## [Supplied information]

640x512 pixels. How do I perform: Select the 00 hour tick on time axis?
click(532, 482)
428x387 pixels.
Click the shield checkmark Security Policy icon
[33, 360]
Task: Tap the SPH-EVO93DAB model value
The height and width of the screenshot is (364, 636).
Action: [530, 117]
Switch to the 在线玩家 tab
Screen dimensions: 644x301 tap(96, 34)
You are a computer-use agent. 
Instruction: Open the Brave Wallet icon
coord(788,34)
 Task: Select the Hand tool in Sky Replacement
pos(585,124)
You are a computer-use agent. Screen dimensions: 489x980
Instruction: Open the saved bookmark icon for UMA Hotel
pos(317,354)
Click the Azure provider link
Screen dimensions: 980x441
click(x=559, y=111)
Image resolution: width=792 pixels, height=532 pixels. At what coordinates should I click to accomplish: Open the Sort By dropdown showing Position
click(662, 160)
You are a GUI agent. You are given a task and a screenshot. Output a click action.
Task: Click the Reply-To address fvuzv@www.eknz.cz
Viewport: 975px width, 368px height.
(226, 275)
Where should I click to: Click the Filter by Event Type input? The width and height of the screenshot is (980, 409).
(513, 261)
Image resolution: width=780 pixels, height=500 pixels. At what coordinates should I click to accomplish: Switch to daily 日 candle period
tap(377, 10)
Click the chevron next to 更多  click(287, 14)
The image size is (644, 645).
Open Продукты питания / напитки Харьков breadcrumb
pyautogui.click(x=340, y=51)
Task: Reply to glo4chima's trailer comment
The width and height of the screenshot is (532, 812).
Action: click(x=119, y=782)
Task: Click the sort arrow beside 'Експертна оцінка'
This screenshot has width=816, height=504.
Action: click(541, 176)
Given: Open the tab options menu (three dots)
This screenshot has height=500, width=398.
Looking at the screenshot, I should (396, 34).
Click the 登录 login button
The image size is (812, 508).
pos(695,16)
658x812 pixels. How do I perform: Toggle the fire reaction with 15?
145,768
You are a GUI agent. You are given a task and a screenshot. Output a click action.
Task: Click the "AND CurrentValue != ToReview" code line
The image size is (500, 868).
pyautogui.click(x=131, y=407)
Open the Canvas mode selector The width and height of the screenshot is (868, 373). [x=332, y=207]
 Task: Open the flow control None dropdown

## [Requirement]
All entries are to be repeated exactly and completely.

## [Task output]
640x512 pixels. How do I perform: Select the 00 hour tick on time axis?
click(532, 482)
428x387 pixels.
Click the shield checkmark Security Policy icon
[33, 360]
Task: Tap the SPH-EVO93DAB model value
The height and width of the screenshot is (364, 636).
Action: [530, 117]
Switch to the 在线玩家 tab
Screen dimensions: 644x301 tap(96, 34)
You are a computer-use agent. 
Instruction: Open the Brave Wallet icon
coord(788,34)
 Task: Select the Hand tool in Sky Replacement
pos(585,124)
You are a computer-use agent. Screen dimensions: 489x980
Instruction: Open the saved bookmark icon for UMA Hotel
pos(317,354)
Click the Azure provider link
Screen dimensions: 980x441
click(x=559, y=111)
Image resolution: width=792 pixels, height=532 pixels. At what coordinates should I click to accomplish: Open the Sort By dropdown showing Position
click(662, 160)
You are a GUI agent. You are given a task and a screenshot. Output a click action.
Task: Click the Reply-To address fvuzv@www.eknz.cz
Viewport: 975px width, 368px height.
(226, 275)
Where should I click to: Click the Filter by Event Type input? The width and height of the screenshot is (980, 409).
(513, 261)
Image resolution: width=780 pixels, height=500 pixels. At what coordinates should I click to accomplish: Switch to daily 日 candle period
tap(377, 10)
Click the chevron next to 更多  click(287, 14)
The image size is (644, 645).
Open Продукты питания / напитки Харьков breadcrumb
pyautogui.click(x=340, y=51)
Task: Reply to glo4chima's trailer comment
The width and height of the screenshot is (532, 812).
Action: click(x=119, y=782)
Task: Click the sort arrow beside 'Експертна оцінка'
This screenshot has width=816, height=504.
Action: click(541, 176)
Given: Open the tab options menu (three dots)
This screenshot has height=500, width=398.
Looking at the screenshot, I should (396, 34).
Click the 登录 login button
The image size is (812, 508).
pos(695,16)
658x812 pixels. How do I perform: Toggle the fire reaction with 15?
145,768
You are a GUI agent. You are given a task and a screenshot. Output a click action.
Task: Click the "AND CurrentValue != ToReview" code line
The image size is (500, 868).
pyautogui.click(x=131, y=407)
Open the Canvas mode selector The width and height of the screenshot is (868, 373). [x=332, y=207]
 Task: Open the flow control None dropdown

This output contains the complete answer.